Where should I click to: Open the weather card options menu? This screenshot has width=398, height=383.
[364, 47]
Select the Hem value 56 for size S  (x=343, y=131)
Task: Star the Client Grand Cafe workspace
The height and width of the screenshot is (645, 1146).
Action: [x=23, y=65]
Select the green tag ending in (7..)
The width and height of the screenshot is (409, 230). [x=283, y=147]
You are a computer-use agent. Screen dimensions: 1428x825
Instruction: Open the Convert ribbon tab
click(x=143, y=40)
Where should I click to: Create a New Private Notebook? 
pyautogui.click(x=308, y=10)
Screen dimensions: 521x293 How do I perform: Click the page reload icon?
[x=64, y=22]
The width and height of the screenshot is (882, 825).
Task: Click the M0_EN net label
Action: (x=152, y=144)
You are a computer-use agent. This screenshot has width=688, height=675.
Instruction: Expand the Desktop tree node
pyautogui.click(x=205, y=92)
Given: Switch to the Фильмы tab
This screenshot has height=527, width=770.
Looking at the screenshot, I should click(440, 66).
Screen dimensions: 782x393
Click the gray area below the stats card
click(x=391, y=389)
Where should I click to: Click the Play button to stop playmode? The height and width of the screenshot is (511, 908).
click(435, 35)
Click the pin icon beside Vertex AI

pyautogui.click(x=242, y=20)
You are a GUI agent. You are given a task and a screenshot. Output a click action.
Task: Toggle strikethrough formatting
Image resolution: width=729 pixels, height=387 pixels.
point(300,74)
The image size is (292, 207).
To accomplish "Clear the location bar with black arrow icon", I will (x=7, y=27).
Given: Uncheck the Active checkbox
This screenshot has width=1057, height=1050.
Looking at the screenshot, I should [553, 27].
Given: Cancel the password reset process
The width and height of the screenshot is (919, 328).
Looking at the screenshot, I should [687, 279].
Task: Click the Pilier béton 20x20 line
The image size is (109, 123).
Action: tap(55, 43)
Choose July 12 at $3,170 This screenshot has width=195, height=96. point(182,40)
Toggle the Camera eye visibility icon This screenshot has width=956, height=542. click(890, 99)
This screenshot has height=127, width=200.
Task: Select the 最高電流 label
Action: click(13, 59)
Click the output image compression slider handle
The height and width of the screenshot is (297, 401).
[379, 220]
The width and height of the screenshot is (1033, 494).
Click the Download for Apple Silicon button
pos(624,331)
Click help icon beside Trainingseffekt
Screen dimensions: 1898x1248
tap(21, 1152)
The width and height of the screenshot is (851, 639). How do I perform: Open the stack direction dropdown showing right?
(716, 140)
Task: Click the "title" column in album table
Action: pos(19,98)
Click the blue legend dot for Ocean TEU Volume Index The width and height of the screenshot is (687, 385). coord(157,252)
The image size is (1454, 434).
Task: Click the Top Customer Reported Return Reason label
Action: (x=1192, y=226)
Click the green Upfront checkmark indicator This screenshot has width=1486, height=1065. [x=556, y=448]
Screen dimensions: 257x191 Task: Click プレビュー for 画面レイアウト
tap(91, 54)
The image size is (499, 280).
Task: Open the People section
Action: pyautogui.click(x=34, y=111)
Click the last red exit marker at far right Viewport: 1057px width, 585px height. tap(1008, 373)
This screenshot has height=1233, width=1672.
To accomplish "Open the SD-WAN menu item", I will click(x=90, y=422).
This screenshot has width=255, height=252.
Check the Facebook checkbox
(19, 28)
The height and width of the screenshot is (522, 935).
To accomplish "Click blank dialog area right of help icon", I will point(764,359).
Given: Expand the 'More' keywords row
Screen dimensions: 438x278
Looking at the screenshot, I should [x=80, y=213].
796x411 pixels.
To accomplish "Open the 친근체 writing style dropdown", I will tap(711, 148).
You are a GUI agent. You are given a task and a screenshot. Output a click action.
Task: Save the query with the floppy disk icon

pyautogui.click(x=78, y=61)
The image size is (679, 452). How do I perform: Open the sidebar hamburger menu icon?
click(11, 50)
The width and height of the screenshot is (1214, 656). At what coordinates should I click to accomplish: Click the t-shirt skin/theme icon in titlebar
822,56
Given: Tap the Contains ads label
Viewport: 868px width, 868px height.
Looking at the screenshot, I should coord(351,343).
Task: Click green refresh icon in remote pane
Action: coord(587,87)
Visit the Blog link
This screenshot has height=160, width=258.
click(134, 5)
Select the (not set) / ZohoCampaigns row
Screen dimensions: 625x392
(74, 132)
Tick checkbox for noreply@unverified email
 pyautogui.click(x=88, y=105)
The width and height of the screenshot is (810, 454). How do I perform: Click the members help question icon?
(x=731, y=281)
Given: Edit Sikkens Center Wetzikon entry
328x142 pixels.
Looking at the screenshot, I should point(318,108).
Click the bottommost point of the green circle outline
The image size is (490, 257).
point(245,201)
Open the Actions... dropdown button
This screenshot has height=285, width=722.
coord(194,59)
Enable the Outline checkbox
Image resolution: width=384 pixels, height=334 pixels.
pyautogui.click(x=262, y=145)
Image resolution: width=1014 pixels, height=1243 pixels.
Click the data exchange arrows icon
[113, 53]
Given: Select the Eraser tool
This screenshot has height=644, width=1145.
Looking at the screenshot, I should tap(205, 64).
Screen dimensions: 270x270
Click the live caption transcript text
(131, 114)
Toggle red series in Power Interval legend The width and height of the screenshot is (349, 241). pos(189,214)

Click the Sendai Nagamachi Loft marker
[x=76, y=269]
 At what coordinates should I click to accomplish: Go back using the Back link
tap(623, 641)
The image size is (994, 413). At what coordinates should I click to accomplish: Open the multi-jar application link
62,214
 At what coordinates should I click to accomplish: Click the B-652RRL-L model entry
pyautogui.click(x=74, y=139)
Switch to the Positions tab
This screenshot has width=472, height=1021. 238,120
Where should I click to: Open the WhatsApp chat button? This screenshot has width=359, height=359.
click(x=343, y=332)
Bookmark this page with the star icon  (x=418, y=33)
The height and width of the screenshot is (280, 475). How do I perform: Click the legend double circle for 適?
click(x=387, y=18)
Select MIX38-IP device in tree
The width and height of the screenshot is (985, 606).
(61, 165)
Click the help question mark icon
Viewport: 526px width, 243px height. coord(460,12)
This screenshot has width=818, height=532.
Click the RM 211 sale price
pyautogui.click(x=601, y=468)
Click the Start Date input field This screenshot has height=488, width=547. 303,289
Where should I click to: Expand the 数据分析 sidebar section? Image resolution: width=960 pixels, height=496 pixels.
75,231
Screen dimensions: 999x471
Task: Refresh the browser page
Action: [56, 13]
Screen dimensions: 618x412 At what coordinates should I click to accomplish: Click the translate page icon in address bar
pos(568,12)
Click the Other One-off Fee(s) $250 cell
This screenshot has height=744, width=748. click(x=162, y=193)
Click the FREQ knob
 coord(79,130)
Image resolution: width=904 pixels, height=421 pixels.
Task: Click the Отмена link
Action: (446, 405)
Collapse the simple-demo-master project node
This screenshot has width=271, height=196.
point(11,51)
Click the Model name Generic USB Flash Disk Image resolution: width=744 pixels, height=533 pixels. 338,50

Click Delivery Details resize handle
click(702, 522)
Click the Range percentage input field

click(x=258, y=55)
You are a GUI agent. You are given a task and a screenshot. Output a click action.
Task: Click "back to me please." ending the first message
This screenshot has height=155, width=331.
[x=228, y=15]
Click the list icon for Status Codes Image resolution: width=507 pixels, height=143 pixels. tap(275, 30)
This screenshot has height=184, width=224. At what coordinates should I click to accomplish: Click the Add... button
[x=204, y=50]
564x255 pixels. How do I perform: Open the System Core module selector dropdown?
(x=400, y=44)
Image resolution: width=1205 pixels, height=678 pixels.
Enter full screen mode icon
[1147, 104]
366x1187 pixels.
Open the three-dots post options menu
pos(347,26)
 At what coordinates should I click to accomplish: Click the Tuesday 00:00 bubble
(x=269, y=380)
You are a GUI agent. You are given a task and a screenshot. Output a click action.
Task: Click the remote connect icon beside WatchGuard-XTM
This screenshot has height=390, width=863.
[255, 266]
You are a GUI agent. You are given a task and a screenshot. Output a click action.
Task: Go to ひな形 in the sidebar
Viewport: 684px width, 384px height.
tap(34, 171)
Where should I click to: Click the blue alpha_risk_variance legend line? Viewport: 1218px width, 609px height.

* [What you have to do]: Copy the listing lines from the line with "Given: Select the Eraser tool" to the line with "tap(623, 641)", keeping each line unchanged.

* [Right answer]:
Given: Select the Eraser tool
This screenshot has height=644, width=1145.
Looking at the screenshot, I should tap(205, 64).
Screen dimensions: 270x270
Click the live caption transcript text
(131, 114)
Toggle red series in Power Interval legend The width and height of the screenshot is (349, 241). pos(189,214)

Click the Sendai Nagamachi Loft marker
[x=76, y=269]
 At what coordinates should I click to accomplish: Go back using the Back link
tap(623, 641)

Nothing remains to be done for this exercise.